И тут же впереди вспыхнул Первый прожектор береговой охраны. Луч взмахнул в темноте ослепительным залпом и, упав на море, стал стремительно приближаться в мою сторону. Когда впереди вода закипела от света, я поднырнула под луч. Меч сверкнул над головой и ушел далеко назад в темноту.
Нет. Подныривать всякий раз не годится — так ты потеряешь много сил.
Когда луч помчался по морю обратно, я распласталась на спине и замерла, раскинув руки крестом. Мамочка! Вдруг вокруг стало светло словно днем. Волны ошпарило прожектором. Как он близко! Но ужас длился меньше секунды. Луч света помчался в морскую даль.
Только не дрейфить.
Я плыву на запад.
Я — рыба.
Море — мой дом. Я целую необъятную кромешную тушу в соленые губы мрака.
Глава 7
Учитель дает мне первый урок ясновидения: урок о роковых совпадениях. — Дело Александрины Перро. — Я снова едва не погиб. — Ловушка судьбы. — Никогда не свисти, Герман! — Мы наконец узнаем тайное имя врага: Герса.
— Итак, — сказал в тот день Эхо, — стрела уж пущена, а птица — еще заливается трелью.
И он насмешливо насвистел пассаж из Малера, что-то из цикла «Волшебный рог мальчика». Самое время напомнить, что Эхо обладал уникальным слухом и мог, например, насвистеть от и до любую оперу Моцарта, чем приводил меня в священный трепет.
— Пора… пора спустить тебя с тетивы, мой друг. И не будем дрейфить перед провидением. А наоборот, попытаемся отменить его приговор. Начнем с самых легких упражнений.
И маэстро предложил мне на свой вкус выбрать какое-нибудь дело из уголовных преступлений Санкт-Петербурга. В трехмиллионом городе их совершается по десятку в день.., и протянул трехстраничный список.
Я выбрал дело о похищении с целью выкупа десятилетней девочки, дочери французского бизнесмена Александрины Перро.
Почему именно его? Очень просто — я помнил, что первым делом самого Учителя было дело о похищении, маленькой Элли в Нью-Йорке, которое юный гений раскрыл находясь в Вене. Правда, там шла речь о преступлении сексуального маньяка, а здесь все было замешано на деньгах. С родителей девочки похитители запросили 300 тысяч долларов, угрожая ее убить, если выкуп не будет выплачен. Бизнесмен обратился в отдел по борьбе с организованной преступностью, с похитителями завязалась сложная и опасная игра. Казалось, все предусмотрели, но в последний момент — при передачи выкупа из поддельных меченых купюр — все сорвалось. Похитители узнали, что их водят за нос и оборвали всякую связь. Стало ясно, что девочке угрожает скорая смерть.

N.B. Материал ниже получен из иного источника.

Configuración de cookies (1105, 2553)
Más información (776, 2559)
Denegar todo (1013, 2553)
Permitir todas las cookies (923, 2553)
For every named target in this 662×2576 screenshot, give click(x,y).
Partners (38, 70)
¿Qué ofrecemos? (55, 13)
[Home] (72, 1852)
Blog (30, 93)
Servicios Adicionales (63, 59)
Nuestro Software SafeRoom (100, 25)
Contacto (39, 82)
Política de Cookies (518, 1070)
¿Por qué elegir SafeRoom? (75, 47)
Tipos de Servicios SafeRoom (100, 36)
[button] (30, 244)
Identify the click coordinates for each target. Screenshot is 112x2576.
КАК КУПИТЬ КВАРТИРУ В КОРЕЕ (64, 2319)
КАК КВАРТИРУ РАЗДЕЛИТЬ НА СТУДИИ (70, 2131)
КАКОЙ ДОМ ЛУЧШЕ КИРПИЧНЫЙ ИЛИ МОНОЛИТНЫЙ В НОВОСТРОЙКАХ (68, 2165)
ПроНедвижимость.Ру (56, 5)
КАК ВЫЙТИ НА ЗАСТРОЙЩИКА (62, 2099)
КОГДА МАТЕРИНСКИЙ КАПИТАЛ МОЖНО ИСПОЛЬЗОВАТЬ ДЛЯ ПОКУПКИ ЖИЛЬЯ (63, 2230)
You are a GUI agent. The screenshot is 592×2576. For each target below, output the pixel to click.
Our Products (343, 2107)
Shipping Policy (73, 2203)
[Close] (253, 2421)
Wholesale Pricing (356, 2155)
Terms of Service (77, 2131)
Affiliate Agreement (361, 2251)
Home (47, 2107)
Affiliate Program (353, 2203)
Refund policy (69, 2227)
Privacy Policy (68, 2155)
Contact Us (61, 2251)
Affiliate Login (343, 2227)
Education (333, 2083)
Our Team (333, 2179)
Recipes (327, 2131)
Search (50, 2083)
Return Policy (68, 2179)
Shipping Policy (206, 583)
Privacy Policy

— У тебя очень мало времени, Герман, — сказал Эхо, — всего несколько часов. Максимум — до вечера. Они там все перессорились. Банда раскололась на злых и добрых. И девочку снова похитили! Теперь она в руках злых, и те решили ее прикончить. Только что решили. Но медлят — ищут надежное укрытие для трупа девочки.
День только начинался. Стрелки часов показывали 9 утра.
— И имей в виду, я не смогу тебе помочь впрямую. Хотя знаю ответ. Ты должен найти ее сам. С помощью нескольких моих подсказок. Но сам! И не вздумай давить на жалость. Я не спасу ее.
Он вызвал дежурного офицера и приказал срочно доставить оперативное дело Александрины Перро и что нибудь из ее личных вещей. . . .
— Только не трусить, Герман! Раз ты смог занять место моего врага в купе, раз ты смог внять внушению моего Адониса, значит ты способный медиум. Выше голову, бес! — и он расхохотался.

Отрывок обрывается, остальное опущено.